Target position records
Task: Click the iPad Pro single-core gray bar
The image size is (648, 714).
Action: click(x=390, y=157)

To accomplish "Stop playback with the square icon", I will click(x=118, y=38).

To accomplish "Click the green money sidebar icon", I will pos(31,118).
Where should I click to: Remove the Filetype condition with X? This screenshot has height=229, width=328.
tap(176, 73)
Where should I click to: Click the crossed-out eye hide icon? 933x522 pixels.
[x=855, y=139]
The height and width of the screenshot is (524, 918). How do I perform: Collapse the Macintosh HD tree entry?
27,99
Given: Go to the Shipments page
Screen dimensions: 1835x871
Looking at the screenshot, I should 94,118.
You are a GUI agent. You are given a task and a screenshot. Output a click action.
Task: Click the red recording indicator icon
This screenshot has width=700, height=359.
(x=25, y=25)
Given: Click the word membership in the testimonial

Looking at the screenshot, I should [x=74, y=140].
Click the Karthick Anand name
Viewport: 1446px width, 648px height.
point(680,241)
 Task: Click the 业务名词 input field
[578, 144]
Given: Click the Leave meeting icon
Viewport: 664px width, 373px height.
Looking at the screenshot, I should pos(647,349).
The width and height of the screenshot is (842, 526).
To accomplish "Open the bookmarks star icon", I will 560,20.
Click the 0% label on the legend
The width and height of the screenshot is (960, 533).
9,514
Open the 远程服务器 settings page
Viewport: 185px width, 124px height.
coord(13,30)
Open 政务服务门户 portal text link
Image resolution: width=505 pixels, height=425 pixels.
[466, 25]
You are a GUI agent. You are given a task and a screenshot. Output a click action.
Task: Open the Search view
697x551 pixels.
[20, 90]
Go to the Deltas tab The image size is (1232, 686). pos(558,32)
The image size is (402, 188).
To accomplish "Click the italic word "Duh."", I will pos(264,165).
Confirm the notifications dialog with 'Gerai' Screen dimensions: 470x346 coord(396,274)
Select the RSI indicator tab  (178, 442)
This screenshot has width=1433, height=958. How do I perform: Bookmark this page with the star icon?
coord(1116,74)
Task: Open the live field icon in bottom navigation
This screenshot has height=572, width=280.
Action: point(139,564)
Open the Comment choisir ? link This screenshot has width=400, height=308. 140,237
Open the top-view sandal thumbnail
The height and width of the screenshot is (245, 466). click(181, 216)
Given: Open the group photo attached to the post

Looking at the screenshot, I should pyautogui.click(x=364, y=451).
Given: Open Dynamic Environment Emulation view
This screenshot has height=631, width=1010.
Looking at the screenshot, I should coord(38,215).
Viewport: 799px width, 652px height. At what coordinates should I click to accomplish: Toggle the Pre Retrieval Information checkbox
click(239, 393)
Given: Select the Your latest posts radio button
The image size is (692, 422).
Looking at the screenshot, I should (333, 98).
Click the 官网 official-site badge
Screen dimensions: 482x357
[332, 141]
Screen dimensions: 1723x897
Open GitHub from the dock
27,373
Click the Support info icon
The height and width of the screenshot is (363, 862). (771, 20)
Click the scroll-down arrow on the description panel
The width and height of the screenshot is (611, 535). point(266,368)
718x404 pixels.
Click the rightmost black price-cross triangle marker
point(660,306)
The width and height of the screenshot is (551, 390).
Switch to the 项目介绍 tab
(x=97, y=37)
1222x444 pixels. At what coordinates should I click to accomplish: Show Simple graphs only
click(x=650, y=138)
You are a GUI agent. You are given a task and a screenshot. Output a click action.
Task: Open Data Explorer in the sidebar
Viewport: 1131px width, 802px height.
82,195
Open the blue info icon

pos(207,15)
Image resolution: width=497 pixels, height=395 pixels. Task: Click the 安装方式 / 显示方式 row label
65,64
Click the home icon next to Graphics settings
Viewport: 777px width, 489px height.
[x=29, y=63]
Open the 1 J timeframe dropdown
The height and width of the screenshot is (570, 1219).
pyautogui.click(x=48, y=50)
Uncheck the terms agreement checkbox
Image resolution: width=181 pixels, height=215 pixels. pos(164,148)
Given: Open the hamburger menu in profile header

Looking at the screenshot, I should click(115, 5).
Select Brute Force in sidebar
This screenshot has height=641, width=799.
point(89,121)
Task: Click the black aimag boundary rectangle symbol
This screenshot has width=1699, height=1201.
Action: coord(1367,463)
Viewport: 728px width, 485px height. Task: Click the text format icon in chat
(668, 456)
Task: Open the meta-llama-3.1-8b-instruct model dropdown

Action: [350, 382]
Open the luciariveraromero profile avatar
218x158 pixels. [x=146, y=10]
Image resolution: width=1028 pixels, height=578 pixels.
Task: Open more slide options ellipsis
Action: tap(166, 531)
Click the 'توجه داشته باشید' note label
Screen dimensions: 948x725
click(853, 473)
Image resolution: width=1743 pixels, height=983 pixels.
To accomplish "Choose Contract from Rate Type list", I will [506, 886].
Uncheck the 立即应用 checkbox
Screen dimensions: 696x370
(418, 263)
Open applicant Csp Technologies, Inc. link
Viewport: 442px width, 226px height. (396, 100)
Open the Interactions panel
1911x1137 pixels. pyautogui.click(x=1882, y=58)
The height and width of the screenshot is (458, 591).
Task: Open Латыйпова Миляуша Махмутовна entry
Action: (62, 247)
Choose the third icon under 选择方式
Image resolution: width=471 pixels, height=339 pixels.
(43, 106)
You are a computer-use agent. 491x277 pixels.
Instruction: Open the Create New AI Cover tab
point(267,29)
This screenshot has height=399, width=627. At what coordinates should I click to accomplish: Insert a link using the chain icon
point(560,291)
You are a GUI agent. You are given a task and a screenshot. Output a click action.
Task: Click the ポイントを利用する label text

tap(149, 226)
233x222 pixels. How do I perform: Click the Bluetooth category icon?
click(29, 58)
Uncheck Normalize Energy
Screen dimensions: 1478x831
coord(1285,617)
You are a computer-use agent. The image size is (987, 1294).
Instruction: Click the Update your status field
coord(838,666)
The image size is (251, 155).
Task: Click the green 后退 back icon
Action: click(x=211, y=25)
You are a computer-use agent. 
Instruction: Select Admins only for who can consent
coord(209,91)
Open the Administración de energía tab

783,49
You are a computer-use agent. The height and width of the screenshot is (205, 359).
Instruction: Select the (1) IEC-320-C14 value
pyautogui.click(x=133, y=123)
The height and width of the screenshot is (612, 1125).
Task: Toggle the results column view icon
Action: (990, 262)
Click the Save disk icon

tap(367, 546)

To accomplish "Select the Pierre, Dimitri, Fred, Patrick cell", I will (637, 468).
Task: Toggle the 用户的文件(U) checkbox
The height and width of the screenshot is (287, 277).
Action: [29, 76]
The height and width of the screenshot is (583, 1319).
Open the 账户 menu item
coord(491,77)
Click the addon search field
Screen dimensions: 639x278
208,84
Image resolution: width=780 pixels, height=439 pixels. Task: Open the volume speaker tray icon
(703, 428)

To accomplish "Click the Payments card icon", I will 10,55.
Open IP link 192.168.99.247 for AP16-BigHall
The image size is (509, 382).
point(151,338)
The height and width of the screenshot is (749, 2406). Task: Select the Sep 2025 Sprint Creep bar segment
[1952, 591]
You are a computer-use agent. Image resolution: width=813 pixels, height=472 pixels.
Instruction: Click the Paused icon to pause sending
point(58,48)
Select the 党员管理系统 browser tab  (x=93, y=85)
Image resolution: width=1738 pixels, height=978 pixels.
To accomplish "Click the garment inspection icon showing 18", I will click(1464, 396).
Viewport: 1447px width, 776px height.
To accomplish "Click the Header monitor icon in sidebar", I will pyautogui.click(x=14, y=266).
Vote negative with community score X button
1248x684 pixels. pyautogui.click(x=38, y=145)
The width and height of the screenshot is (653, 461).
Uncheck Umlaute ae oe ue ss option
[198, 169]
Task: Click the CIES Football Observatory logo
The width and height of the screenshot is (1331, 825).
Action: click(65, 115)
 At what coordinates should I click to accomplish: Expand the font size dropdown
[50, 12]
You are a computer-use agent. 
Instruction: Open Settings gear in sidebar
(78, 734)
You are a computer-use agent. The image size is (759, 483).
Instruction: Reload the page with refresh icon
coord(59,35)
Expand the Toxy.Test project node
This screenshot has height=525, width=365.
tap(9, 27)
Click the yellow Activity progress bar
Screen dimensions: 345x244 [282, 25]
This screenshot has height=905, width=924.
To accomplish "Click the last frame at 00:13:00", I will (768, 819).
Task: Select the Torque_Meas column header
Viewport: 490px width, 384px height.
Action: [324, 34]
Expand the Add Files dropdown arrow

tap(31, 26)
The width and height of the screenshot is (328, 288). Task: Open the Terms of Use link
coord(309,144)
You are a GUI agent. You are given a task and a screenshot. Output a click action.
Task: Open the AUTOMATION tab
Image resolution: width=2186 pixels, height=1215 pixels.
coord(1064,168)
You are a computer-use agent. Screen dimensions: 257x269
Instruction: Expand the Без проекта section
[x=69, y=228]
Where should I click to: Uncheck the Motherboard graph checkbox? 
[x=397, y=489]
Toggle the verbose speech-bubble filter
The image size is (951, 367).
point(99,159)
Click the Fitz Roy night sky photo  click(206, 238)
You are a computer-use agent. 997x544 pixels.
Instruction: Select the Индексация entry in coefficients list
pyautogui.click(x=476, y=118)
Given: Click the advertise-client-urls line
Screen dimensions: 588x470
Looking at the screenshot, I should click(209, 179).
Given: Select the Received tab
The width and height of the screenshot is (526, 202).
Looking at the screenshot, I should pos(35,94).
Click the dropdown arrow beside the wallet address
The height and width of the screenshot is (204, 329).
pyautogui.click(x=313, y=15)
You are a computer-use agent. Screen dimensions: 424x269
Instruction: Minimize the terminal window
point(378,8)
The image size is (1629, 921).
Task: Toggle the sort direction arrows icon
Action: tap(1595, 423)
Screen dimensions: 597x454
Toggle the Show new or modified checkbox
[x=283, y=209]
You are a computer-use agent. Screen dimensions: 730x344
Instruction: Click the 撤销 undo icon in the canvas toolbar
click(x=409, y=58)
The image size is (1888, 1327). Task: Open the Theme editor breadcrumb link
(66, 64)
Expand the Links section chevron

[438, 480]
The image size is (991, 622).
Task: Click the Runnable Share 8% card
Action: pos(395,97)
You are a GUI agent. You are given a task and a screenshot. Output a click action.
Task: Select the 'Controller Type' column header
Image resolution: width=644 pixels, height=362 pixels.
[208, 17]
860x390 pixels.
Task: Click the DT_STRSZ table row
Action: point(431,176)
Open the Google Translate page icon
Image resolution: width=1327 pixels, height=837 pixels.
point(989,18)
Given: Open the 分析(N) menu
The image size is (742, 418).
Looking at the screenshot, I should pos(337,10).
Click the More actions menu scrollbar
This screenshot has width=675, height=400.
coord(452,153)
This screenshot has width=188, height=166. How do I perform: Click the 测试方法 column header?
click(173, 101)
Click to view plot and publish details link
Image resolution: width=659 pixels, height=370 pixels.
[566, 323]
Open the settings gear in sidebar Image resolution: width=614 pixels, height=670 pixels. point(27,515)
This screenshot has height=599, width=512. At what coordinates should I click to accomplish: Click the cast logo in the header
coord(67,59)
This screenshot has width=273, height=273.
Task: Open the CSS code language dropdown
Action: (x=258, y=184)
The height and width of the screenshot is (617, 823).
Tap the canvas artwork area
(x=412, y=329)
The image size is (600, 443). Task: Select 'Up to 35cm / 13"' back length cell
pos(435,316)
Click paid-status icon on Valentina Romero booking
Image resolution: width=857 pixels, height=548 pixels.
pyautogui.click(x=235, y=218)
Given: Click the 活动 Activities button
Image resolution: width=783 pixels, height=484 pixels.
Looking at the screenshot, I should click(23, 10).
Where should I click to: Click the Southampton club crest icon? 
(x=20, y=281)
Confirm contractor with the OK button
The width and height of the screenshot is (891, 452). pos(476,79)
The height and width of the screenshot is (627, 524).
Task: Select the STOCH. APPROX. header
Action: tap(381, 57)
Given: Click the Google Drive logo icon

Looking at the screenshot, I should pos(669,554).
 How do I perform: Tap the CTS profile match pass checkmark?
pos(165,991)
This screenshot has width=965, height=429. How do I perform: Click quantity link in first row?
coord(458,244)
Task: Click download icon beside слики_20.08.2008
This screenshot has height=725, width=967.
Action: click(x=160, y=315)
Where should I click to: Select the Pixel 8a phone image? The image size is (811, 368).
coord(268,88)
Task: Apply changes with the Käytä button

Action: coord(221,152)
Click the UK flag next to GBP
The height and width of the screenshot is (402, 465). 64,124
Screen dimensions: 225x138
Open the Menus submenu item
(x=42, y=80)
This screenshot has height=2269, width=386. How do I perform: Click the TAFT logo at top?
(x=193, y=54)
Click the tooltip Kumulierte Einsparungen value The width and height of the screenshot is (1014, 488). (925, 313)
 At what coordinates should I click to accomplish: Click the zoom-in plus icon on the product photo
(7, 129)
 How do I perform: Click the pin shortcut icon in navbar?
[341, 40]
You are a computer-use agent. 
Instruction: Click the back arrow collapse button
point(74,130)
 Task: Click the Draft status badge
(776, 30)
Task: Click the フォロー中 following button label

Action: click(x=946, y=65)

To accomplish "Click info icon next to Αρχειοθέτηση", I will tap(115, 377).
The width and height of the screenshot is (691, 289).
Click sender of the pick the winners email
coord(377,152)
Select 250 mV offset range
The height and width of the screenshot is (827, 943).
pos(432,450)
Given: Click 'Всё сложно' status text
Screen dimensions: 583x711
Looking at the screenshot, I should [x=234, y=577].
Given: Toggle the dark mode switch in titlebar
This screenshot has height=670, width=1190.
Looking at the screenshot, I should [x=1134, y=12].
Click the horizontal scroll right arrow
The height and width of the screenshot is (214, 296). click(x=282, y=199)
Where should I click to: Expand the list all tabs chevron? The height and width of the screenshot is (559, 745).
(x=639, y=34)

### Short problem:
Can you reproduce the part of the data that opens with the line containing "Open the Interactions panel" and closes with the line containing "point(267,29)", substituting "second" for "third" and leaving everything else unchanged?

### Result of the task:
Open the Interactions panel
1911x1137 pixels. pyautogui.click(x=1882, y=58)
The height and width of the screenshot is (458, 591).
Task: Open Латыйпова Миляуша Махмутовна entry
Action: (62, 247)
Choose the second icon under 选择方式
Image resolution: width=471 pixels, height=339 pixels.
(43, 106)
You are a computer-use agent. 491x277 pixels.
Instruction: Open the Create New AI Cover tab
point(267,29)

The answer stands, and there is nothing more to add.